What research are we doing to understand why these two things keep happening together? When they consistently appear to show up together, this is often a schema that exists in your brain instead of a fact. For example, the umbrella sits in your car all the time, but you only focus on it when you see rain. Our implicit biases are a result of these schemas that narrow our focus and create relationships where there aren’t any causal ties and must be actively unlearned. As a matter of fact, history, and particularly the use of visual representation (or lack there of), has been used to create these schemas in our brain.


Just look at the portrayals of the characters in Grey’s Anatomy. How much of the show was focused on their talent as surgeons and how much time was focused on their love interests? I don’t know, but it might make a fun study!



And I am not knocking Grey’s Anatomy. As a matter of fact, I am a huge Shonda Rhimes fan! I am just saying that we have to be critical about reality and storytelling. To demonstrate how professionalism and life can coexist, here is what actual doctors shared based on their lived experience.


Check out #medbikini on Instagram to look beyond the images and the words and see the human. Note their occupations and contributions to society. See the deeper aspects of who they are. You might even message them or interview them to get to know them better. This is what qualitative research does. It goes more in depth and hears the lived experiences of people that are sometimes grouped as a number in a count. This isn’t to devalue numbers. They certainly matter—look at the COVID-19 counts that are climbing. However, we must go beyond the number to the specific case to truly understand the in depth aspects that contribute to the counts.


By using their voice and speaking truth, these doctors were able to hold the researchers accountable and have the article removed from publication. This means that, through the use of critical thinking and speaking truth, society is able to rewrite the definition of “unprofessional,” excluding normal adult behaviors such as swimming and having a drink in ones free time. The legal adult activities one engages in during their free time do not effect the ability of one to professionally do their job.

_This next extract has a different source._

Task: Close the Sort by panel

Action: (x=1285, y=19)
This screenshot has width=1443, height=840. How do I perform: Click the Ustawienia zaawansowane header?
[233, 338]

Well done, ladies. This is how we change words. This is how we change society. Choose your language thoughtfully.




Note: Through the efforts of female doctors (and many others) leveraging their voice to start the #medbikini movement, The Journal of Vascular Surgery has since retracted the paper from its August issue.


A special thank you to Dr. Wang, Dr. Bilbeisi, Dr. Taleia, Amber-NP, Dr. Bri and the ladies at realresidentsofig for sharing their images on this blog and using their voice for change.